Block-grant waivers would jeopardize these gains by:

  • Giving states new authority to take people’s coverage away. States, for example, could take away Medicaid from people who don’t meet a work requirement. That would harm people with mental health conditions and SUDs, who often face barriers to work and are particularly likely to struggle with reporting requirements and red tape even if they’re working or should be exempt from work requirements. Taking away coverage will make it hard for many people to get treatment and stay employed.
  • Giving states new authority to cut or restrict essential benefits for people with mental health conditions and SUDs. The new guidance requires states to cover behavioral health services but lets them waive standards and oversight of private managed care plans, which cover most adult Medicaid beneficiaries. Without federal standards and oversight, states could try to save money by letting plans offer such narrow provider networks that enrollees wouldn’t have access to behavioral health providers or by letting plans use tactics (such as overly stringent prior authorization requirements) to deny needed care, including behavioral health care. The guidance would also let states eliminate the non-emergency medical transportation benefit, creating another barrier to accessing behavioral health care.

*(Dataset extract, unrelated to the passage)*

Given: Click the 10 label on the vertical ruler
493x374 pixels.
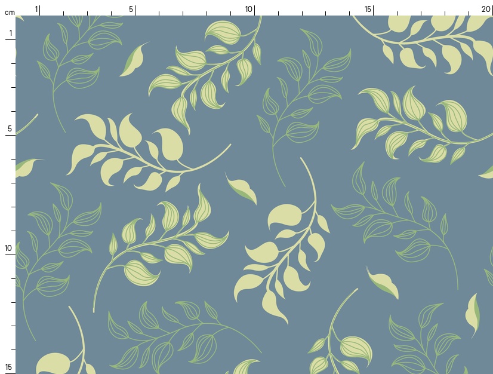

  • Cutting state funding. States adopting block-grant waivers would have to accept annual caps on their federal funding, with states responsible for 100 percent of costs above the caps. While the caps would rise each year, costs for the adults subject to the guidance will rise faster, the Congressional Budget Office projects, so states would likely hit the caps frequently. Had similar caps been in place in the 2000s, nearly all states would have faced federal funding cuts and 26 would have faced cuts of more than 20 percent. States that hit or risk hitting their caps would face pressure to cut Medicaid spending by using the authority described above. They might also cut payment rates to behavioral health providers; both Wyoming and Maine responded to prior budgetary pressures by cutting payment rates for substance use treatment. Even if states didn’t cut payment rates, a federal funding cap would strongly deter them from improving rates. Raising Medicaid behavioral health payment rates can improve access to care by leading more providers to accept Medicaid, according to the Government Accountability Office.

Block-grant waivers would roll back the progress under the Medicaid expansion in helping people get needed care for both behavioral and physical health conditions. That’s why groups like the National Alliance on Mental Illness and American Psychiatric Association, as well as many physician, hospital, and patient advocacy organizations, have opposed them forcefully.